With Florida’s gubernatorial race entering its final two weeks, education, immigration, property insurance, abortion and the economy took center stage Monday as Gov. Ron DeSantis and Democratic challenger Charlie Crist faced off in the only debate of their campaign.
The debate was delayed two weeks because of Hurricane Ian.
DeSantis has appeared frequently on television to discuss recovery efforts, while the hurricane caused other candidates, including Crist, to temporarily dial back campaigning.
DeSantis has led in polls throughout the campaign and has a huge fundraising advantage. Crist and other Democrats have focused heavily in recent months on abortion rights, after the U.S. Supreme Court in June overturned the landmark Roe v. Wade decision.
DeSantis called Crist a political “chameleon” on abortion Monday night.
“He used to support a federal constitutional amendment that outlawed all abortion, regardless of any type of exceptions. Now he’s taken the other extreme position,” DeSantis said. “The question is, is this an honest change of heart or is this a guy that’s going to shift with whatever when he needs to try to keep his political career alive?”
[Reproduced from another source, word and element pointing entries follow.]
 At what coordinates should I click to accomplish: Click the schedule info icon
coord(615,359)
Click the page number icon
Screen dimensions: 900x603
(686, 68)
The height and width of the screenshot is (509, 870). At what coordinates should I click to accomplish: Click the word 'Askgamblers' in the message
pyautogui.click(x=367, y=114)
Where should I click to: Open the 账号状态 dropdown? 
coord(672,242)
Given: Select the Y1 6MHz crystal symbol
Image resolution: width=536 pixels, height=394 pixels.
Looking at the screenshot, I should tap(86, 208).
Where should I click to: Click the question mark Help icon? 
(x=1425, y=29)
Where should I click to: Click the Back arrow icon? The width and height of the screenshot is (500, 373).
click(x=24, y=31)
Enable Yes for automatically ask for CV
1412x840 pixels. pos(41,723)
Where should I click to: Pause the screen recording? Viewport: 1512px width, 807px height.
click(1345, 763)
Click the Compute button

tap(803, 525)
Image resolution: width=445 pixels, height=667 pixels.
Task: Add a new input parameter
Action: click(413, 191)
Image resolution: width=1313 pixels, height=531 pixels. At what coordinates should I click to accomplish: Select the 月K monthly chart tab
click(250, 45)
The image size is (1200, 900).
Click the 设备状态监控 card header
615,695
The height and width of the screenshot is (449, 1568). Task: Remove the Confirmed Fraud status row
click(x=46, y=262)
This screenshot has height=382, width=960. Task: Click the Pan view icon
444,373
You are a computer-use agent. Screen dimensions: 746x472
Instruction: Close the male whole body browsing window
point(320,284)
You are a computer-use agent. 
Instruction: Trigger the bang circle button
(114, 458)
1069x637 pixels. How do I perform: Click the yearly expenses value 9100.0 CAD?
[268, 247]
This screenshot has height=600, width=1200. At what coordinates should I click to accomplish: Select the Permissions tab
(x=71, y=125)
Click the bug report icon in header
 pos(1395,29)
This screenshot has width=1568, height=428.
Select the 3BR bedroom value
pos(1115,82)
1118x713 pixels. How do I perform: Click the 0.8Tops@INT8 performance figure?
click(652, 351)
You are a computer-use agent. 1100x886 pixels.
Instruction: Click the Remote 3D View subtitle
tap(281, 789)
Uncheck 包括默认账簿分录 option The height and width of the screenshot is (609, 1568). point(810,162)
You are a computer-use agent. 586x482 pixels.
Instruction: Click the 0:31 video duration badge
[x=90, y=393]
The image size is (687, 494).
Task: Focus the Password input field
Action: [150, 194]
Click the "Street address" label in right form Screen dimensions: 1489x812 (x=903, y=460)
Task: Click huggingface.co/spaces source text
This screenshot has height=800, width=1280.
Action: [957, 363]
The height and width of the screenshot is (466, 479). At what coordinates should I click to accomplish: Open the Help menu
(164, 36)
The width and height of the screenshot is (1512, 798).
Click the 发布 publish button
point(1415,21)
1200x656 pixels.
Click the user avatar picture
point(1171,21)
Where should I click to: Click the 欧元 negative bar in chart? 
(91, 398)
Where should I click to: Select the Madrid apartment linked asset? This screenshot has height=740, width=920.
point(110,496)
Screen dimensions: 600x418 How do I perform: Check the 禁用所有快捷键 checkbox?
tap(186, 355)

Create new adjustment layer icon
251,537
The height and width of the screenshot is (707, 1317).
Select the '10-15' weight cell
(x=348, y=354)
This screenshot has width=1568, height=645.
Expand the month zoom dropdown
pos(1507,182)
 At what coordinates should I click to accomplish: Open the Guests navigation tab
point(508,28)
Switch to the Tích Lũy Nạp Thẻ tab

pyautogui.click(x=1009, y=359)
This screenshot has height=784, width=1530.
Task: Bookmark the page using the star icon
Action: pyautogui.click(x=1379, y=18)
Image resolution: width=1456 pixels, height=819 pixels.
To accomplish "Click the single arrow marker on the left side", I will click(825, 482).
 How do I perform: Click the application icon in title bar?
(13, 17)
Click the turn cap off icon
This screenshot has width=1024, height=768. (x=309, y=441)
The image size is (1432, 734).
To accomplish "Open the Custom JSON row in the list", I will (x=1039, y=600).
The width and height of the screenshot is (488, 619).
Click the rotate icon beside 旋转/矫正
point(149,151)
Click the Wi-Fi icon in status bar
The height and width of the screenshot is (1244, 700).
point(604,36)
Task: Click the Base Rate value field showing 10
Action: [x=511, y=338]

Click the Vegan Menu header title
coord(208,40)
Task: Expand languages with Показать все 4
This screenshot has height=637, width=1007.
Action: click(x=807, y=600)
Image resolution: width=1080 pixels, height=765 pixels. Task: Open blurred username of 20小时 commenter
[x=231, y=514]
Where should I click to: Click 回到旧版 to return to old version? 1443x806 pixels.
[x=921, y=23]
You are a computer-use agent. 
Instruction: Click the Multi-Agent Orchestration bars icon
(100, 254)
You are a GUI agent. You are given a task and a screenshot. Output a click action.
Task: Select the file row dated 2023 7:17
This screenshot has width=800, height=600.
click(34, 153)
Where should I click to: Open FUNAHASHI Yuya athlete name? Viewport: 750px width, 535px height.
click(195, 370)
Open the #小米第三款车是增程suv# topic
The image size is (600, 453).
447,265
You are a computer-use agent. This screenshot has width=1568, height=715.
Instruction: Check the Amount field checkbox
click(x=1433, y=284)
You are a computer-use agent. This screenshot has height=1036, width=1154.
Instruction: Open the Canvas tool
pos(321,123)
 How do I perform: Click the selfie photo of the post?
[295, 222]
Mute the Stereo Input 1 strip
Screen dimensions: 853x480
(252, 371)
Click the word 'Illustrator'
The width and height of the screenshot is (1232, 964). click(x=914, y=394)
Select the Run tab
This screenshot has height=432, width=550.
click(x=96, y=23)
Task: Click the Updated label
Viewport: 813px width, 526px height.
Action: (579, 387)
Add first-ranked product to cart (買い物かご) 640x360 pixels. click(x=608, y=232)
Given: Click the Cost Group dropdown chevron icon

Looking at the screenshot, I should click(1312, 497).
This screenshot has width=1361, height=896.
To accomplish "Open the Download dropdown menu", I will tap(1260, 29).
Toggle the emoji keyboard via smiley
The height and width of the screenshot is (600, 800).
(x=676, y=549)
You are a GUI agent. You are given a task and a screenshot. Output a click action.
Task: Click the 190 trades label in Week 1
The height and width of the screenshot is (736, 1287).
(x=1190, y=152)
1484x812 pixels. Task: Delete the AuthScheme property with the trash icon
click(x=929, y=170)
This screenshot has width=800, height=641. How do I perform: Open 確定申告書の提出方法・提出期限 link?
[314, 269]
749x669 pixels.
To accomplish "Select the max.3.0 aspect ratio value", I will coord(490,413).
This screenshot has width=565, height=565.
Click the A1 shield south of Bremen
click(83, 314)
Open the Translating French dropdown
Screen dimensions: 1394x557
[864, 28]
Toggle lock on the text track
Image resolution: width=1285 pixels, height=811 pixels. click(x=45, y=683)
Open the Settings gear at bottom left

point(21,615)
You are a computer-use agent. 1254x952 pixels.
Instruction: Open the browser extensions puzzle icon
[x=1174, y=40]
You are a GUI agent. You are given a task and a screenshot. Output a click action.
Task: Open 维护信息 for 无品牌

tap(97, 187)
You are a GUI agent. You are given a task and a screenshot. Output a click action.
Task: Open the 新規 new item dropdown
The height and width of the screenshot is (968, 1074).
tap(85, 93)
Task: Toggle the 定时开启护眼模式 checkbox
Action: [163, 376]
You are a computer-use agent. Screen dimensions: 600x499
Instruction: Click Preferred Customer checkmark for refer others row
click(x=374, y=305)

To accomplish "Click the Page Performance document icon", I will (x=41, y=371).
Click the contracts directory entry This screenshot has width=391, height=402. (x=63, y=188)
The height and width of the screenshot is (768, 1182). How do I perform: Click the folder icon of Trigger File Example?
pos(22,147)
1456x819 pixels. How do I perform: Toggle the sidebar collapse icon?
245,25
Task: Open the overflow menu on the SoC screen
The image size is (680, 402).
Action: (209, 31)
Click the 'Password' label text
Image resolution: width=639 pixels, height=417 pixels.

Before the Supreme Court decision, DeSantis signed a law that prevents abortions in Florida after 15 weeks of pregnancy. During the debate, Crist argued that DeSantis and the Republican-controlled Legislature would go further in limiting abortion rights if DeSantis is re-elected.
Crist also questioned DeSantis’ directives before Hurricane Ian, which has killed more than 100 people, and DeSantis’ positions during the COVID-19 pandemic. He contended that DeSantis’ positions, which have included opposition to mask and vaccination requirements, have resulted in thousands of needless deaths.
“Ron, I wouldn’t pat yourself on the back too much about your response to COVID,” Crist said. “We’ve lost 82,000 of our fellow Floridians. And when you look at the Thanksgiving table, one of those empty seats is probably one of those people for many families watching tonight. If we only had the standard of other states in the United States, 40,000 of those people would still be alive, enough to fill Tropicana Stadium in St. Petersburg.”
DeSantis defended steps such as reopening the economy earlier than other states during the pandemic, saying a longer lockdown would have ravaged Florida businesses.
“Our hospitality and tourism industry, which has thrived, would have gone into disrepair,” DeSantis said. “It would have thrown millions of Floridians into turmoil. And I can tell you as Charlie Crist and his friends in Congress were urging you to be locked down, I lifted you up. I protected your rights. I made sure you could earn a living.”
RNC Spokeswoman Julia Friedland said about the debate, “From his uninspiring campaign built on lies to his disastrous debate performance tonight, Charlie Crist has made it clear that he doesn’t want people to vote for him. In fact, he said so himself.”
Friedland was referring to a video in which Crist said he doesn’t want DeSantis voters to vote for him. calling them haters.
DeSantis and Crist agreed a Broward County jury should have recommended the death penalty for Nikolas Cruz, who killed 17 people at a Parkland high school in 2018. The jury this month decided that Cruz would serve life without parole.
Both candidates grew up in the Tampa Bay region: Crist in St. Petersburg, DeSantis in Dunedin.
DeSantis entered Congress in 2012, where he was a founding member of the conservative Freedom Caucus. With backing from then-President Donald Trump, DeSantis won the Republican nomination for governor in 2018 and narrowly defeated Democrat Andrew Gillum in the general election.
Crist was a Republican when he was successively elected as a state senator, education commissioner, attorney general and governor. After losing the 2010 U.S. Senate race, he became a Democrat and ran unsuccessfully for governor in 2014 against then-Gov. Rick Scott. Crist won a Pinellas County congressional seat in 2016.